Strange IO performance with UFS

Tue Jul 8 22:30:13 UTC 2014

On  5 Jul, Konstantin Belousov wrote:
> On Sat, Jul 05, 2014 at 06:18:07PM +0200, Roger Pau Monn? wrote:

>> As can be seen from the log above, at first the workload runs fine,
>> and the disk is only performing writes, but at some point (in this
>> case around 40% of completion) it starts performing this
>> read-before-write dance that completely screws up performance.
> 
> I reproduced this locally.  I think my patch is useless for the fio/4k write
> situation.
> 
> What happens is indeed related to the amount of the available memory.
> When the size of the file written by fio is larger than the memory,
> system has to recycle the cached pages.  So after some moment, doing
> a write has to do read-before-write, and this occurs not at the EOF
> (since fio pre-allocated the job file).

I reproduced this locally with dd if=/dev/zero bs=4k conv=notrunc ...
For the small file case, if I flush the file from cache by unmounting
the filesystem where it resides and then remounting the filesystem, then
I see lots of reads right from the start.

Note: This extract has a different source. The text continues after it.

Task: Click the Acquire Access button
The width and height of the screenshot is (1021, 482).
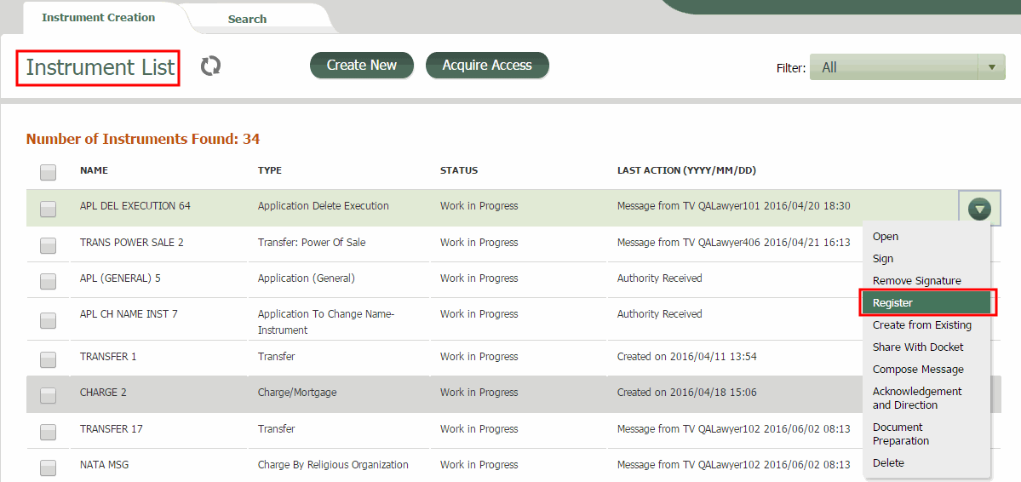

> In fact, I used 10G file on 8G machine, but I interrupted the fio
> before it finish the job.  The longer the previous job runs, the longer
> is time for which new job does not issue reads.  If I allow the job to
> completely fill the cache, then the reads starts immediately on the next
> job run.
> 
> I do not see how could anything be changed there, if we want to keep
> user file content on partial block writes, and we do.

About the only thing I can think of that might help is to trigger
readahead when we detect sequential small writes.  We'll still have to
do the reads, but hopefully they will be larger and occupy less time in
the critical path.

Writing a multiple of the filesystem blocksize is still the most
efficient strategy.